According to our result, TLR-7 expression may not be a reliable marker to discriminate between responsiveness and non-responsiveness. A report identified a reduced level of TLR7 in chronic HCV infected patients compared to healthy cases (31). Other results showed a significantly higher expression of TLR7 in the HCV infected samples when compared to uninfected controls (14). Boghdadi et al. reported that mRNA levels of TLR7 in monocyte cells was significantly higher in SVR compared to NR group; this supports its usefulness as a biomarker for IFN therapy (32).

ISG15 expression level has been suggested as a predictive factor of drug response when was measured in the liver (15, 16). Our results indicated that the baseline expression level of ISG15 in NR and SVR groups was nearly similar in PBMCs. The possible antiviral roles of ISG15 in the liver have been mentioned in the literature, but its exact role, especially in PBMC, has remained controversial and needs to be further investigated (15, 33). As it was hypothesized that ISG15 reflects the state of the IFN signaling pathway and its integrity, elicitation of higher ISG15 may indicate the better quality of IFN responsiveness (16, 33, 34). In the liver tissue, the baseline expression of ISG15 was determined to be significantly lower in the responders, whereas in PBMCs, IFN related genes level was not significantly different (7). In the other words, baseline expression patterns in PBMCs of the SVR patients resemble that of the NR group (11), a finding that was repeated in our experiment.

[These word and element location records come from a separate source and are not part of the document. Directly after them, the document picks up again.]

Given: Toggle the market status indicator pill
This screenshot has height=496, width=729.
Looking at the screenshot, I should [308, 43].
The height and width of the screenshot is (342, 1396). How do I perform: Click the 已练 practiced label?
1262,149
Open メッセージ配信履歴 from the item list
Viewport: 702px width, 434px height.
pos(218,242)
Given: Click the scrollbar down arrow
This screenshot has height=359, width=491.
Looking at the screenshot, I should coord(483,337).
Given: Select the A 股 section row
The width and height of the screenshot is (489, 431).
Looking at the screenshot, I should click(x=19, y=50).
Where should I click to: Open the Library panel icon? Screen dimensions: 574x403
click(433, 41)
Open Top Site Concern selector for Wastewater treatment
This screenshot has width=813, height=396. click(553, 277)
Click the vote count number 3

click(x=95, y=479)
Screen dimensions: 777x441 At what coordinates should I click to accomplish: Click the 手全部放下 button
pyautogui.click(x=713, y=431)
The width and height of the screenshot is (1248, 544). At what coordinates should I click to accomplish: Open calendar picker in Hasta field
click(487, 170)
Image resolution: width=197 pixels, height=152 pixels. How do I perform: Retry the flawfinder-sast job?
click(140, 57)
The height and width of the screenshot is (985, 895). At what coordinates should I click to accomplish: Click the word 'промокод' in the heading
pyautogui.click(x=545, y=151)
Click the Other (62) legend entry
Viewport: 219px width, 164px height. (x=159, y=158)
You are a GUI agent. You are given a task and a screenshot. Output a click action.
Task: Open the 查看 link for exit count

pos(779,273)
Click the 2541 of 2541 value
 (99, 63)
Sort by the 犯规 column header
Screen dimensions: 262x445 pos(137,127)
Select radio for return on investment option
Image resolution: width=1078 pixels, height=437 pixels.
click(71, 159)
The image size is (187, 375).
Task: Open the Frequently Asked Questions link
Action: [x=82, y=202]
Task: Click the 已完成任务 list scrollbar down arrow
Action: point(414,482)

Regardless of previous studies supporting our findings, the discrepancy between our findings and some of the others may be explained partly by differences in genetic background of the population, small sample size and even the genotype of the viruses. Hence, these results also indicated that measuring the baseline expression of ISGs in PBMCs may not be a suitable marker for response prediction and discriminating factor between SVR and NR patients, in contrast to those findings in the liver tissue (8).

While the presented study demonstrated an expression difference among the groups, it suffers from some limitations, including small sample size, few numbers of investigating genes and the absence of protein assessment.

In conclusion, our data support the poor predictive and discriminating value of the baseline level of the aforesaid genes in the PBMCs samples for therapeutic approaches. Although the peripheral blood samples are the easiest one to be obtained, the measurement of baseline ISGs seems not to be a reliable approach used to predict the treatment outcome.